The case for expecting trouble for the US economy looks a bit weaker in light of today’s update on manufacturing activity in March. Markit’s flash estimate of its purchasing managers index (PMI) for this cyclically sensitive sector ticked higher for this month. Score one for the optimists who say that the recent run of soft numbers is only a temporary affair born of a harsh winter.
The theory that spring will revive forward momentum certainly got a boost today. The US Manufacturing PMI rose modestly to 55.3 for March vs. 55.1 in the previous month — well above the neutral 50.0 mark that separates growth from contraction. Yes, it’s a slight increase, but the main message is that moderate growth remains intact, “with output, new business and employment all rising at an accelerated pace in March,” according to Markit’s press release. “Higher levels of employment have now been recorded for 21 months in a row, and the latest increase was the fastest since last November.”
Let’s not forget that the US economy has hit some turbulence recently, as the recently downgraded estimates for first-quarter GDP suggest. The soft patch is also conspicuous in last month’s deceleration in growth via the Chicago Fed National Activity Index. But courtesy of today’s report from Markit, it’s a bit harder to argue that the latest wobbles are turning into something darker. True, the March economic profile is still largely a mystery, and so the guessing game about what happens next has a long way to go for deciding if February’s stumble is a one-time affair. Today’s release is but one clue, but we’re off to an mildly encouraging start.

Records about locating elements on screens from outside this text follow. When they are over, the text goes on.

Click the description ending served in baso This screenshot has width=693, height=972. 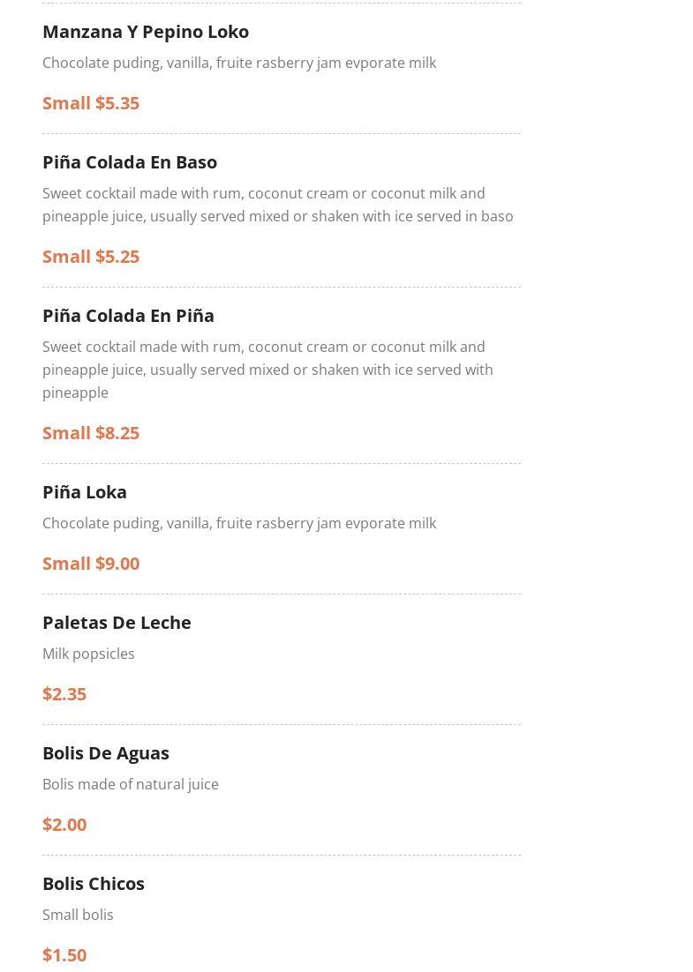tap(277, 205)
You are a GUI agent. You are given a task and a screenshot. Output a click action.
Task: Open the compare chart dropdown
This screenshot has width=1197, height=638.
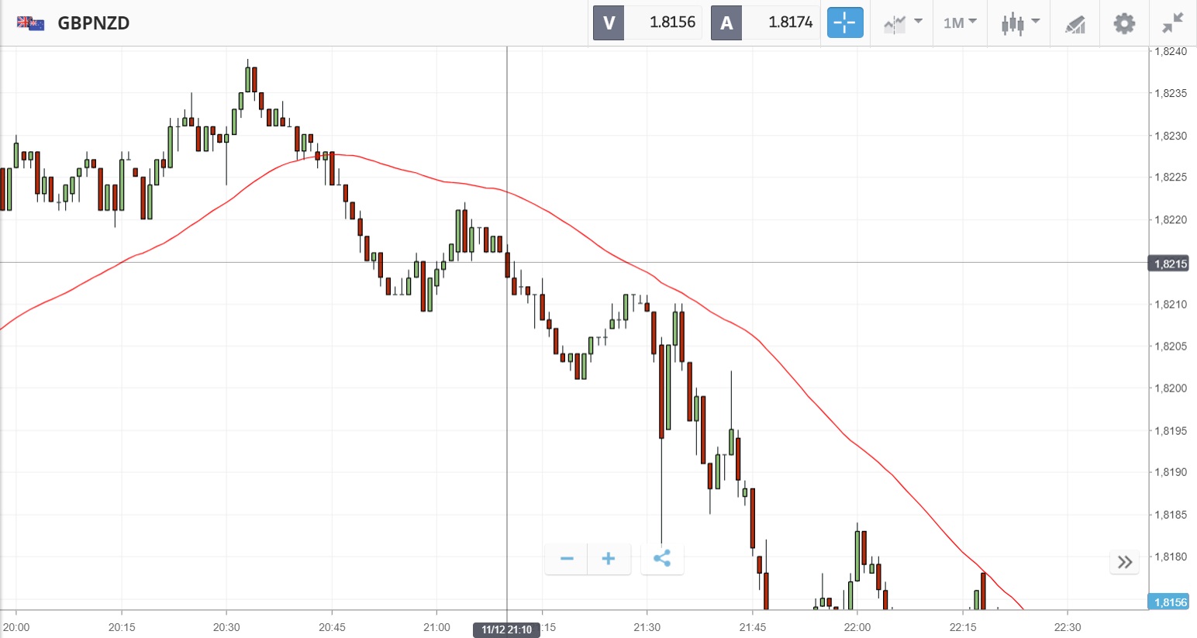click(x=902, y=22)
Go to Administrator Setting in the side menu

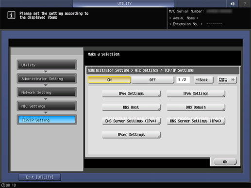coord(47,78)
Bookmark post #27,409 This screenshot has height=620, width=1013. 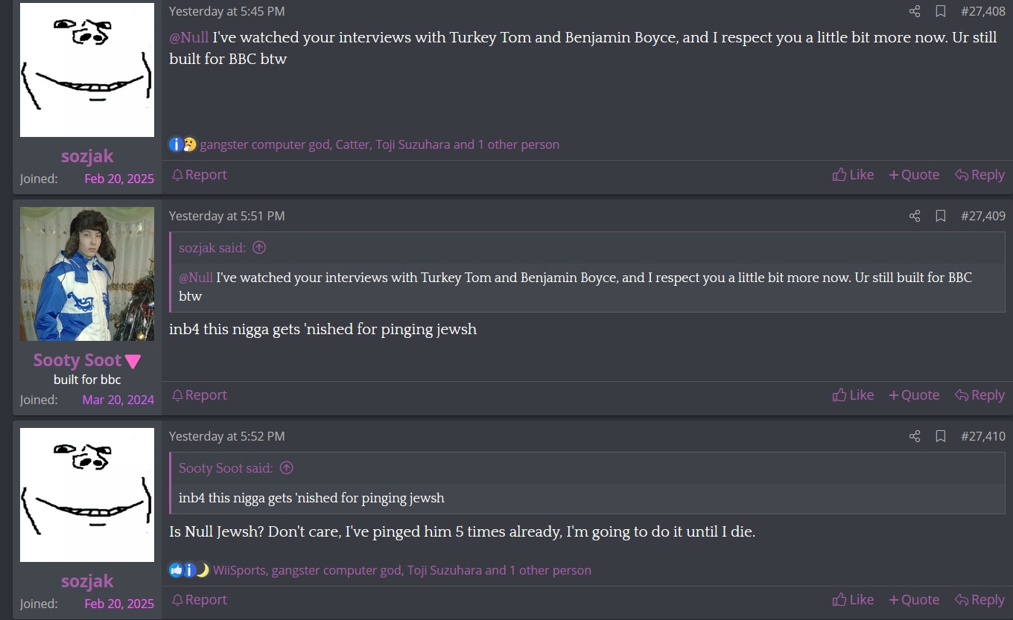tap(941, 216)
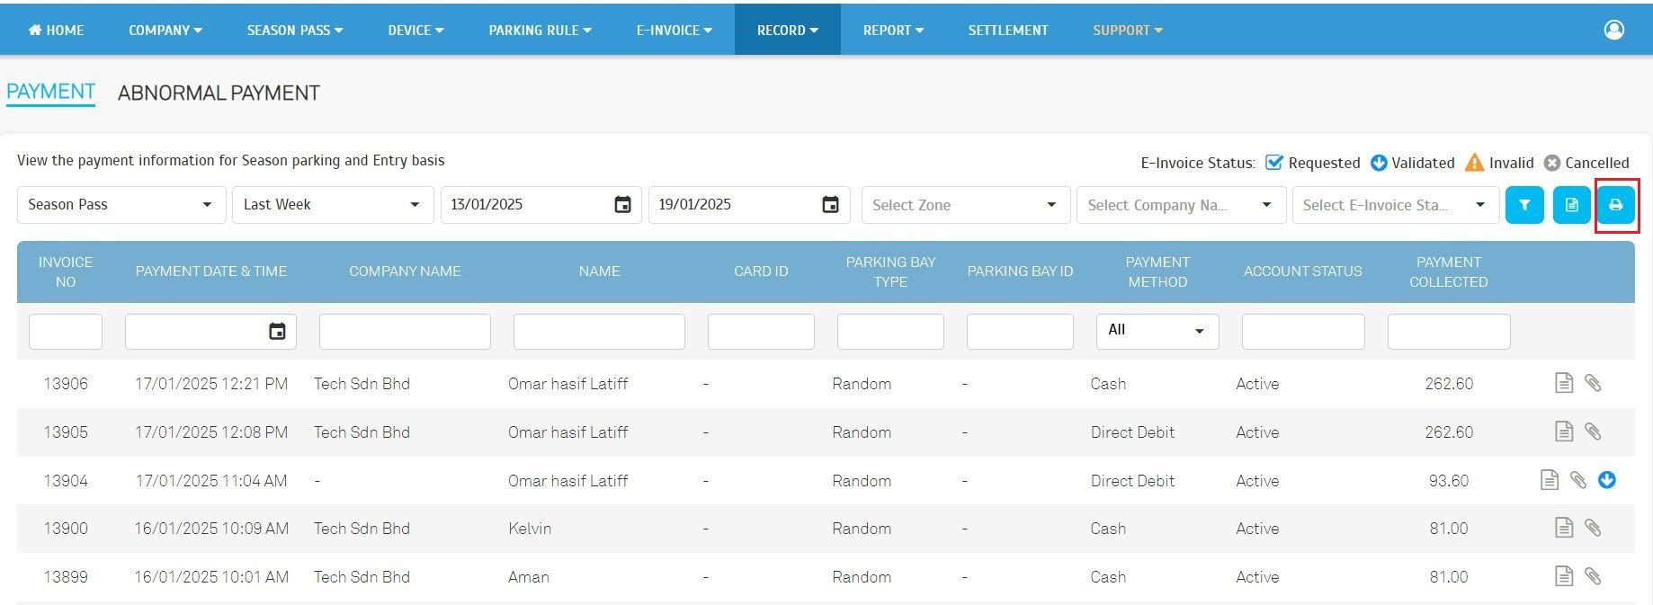1653x605 pixels.
Task: Expand the Season Pass type dropdown
Action: pyautogui.click(x=121, y=205)
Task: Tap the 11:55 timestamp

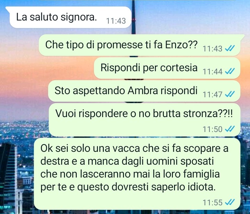Action: coord(213,203)
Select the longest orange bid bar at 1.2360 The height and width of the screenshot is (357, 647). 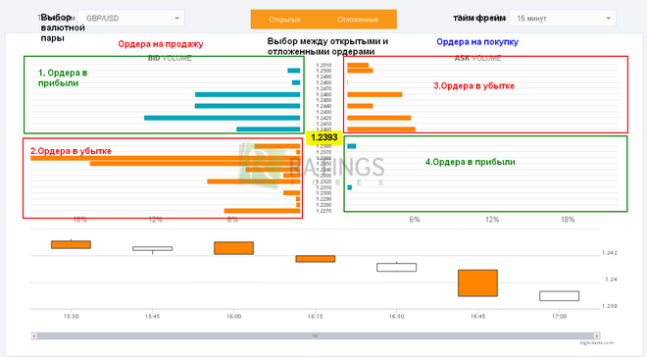(x=165, y=158)
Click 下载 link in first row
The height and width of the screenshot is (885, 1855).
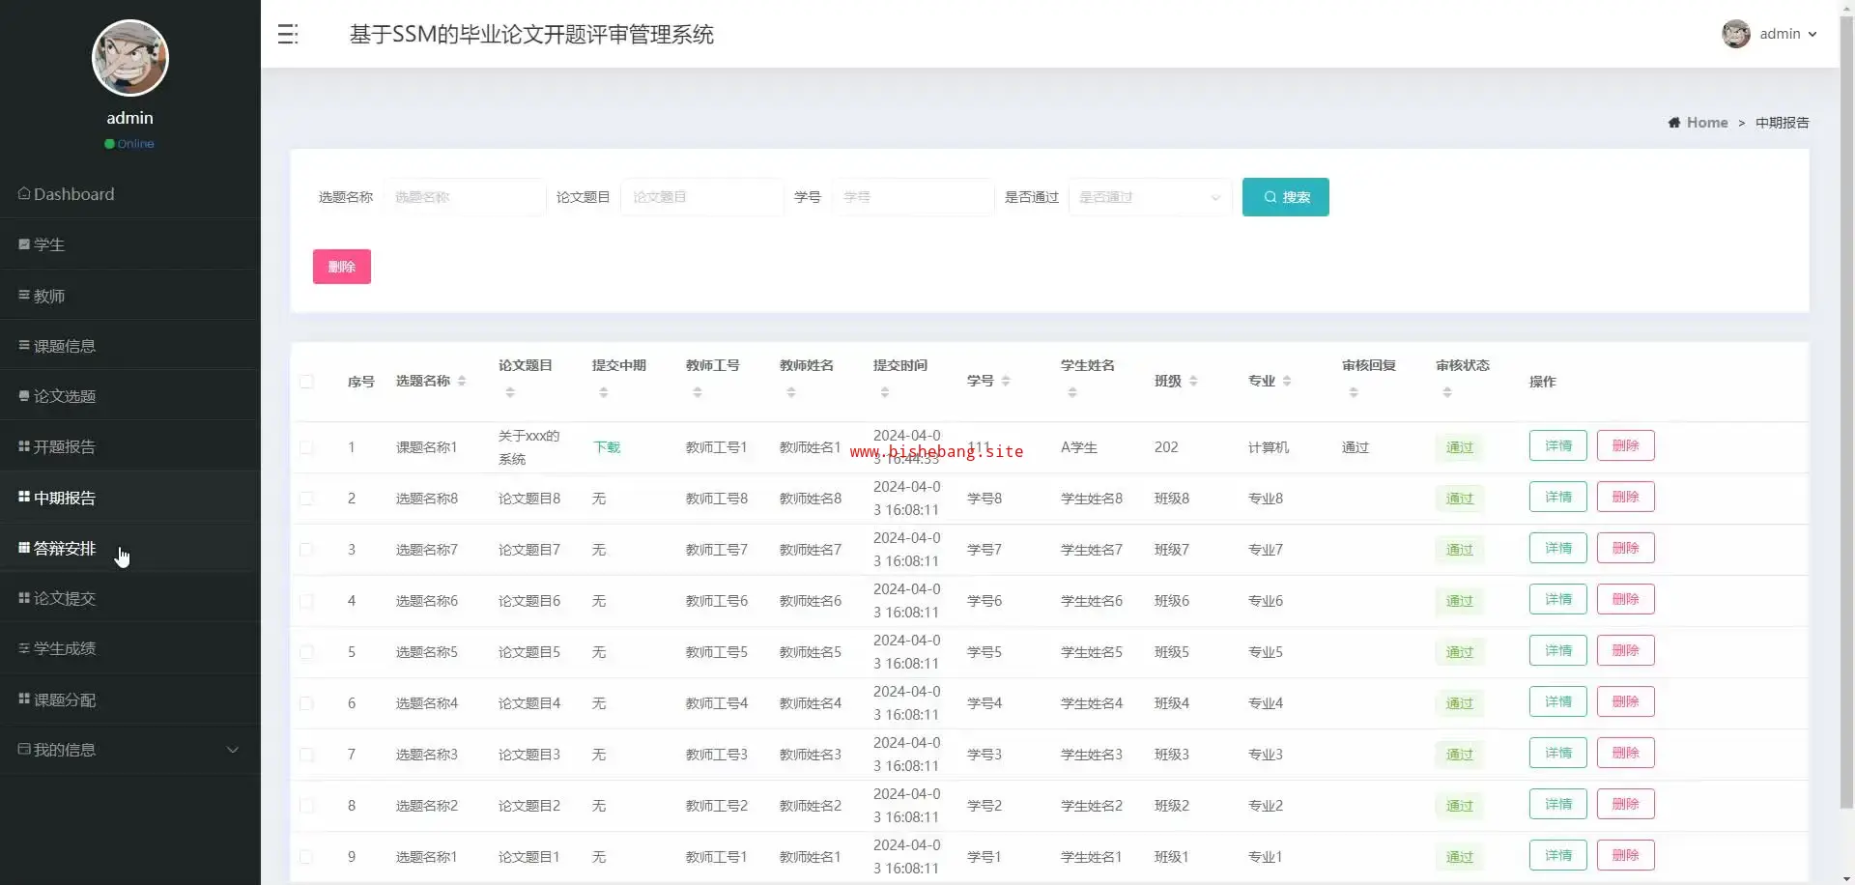[x=607, y=447]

“While economic growth looks set to disappoint again in the first quarter, with GDP set to rise by a rate perhaps slightly below the 2.2% expansion seen in the fourth quarter of last year,” notes Chris Williamson, Markit’s chief economist, “the upturn in [manufacturing’s] order books in particular gives some reassurance that the pace of economic growth is likely to pick up as we move towards the summer.”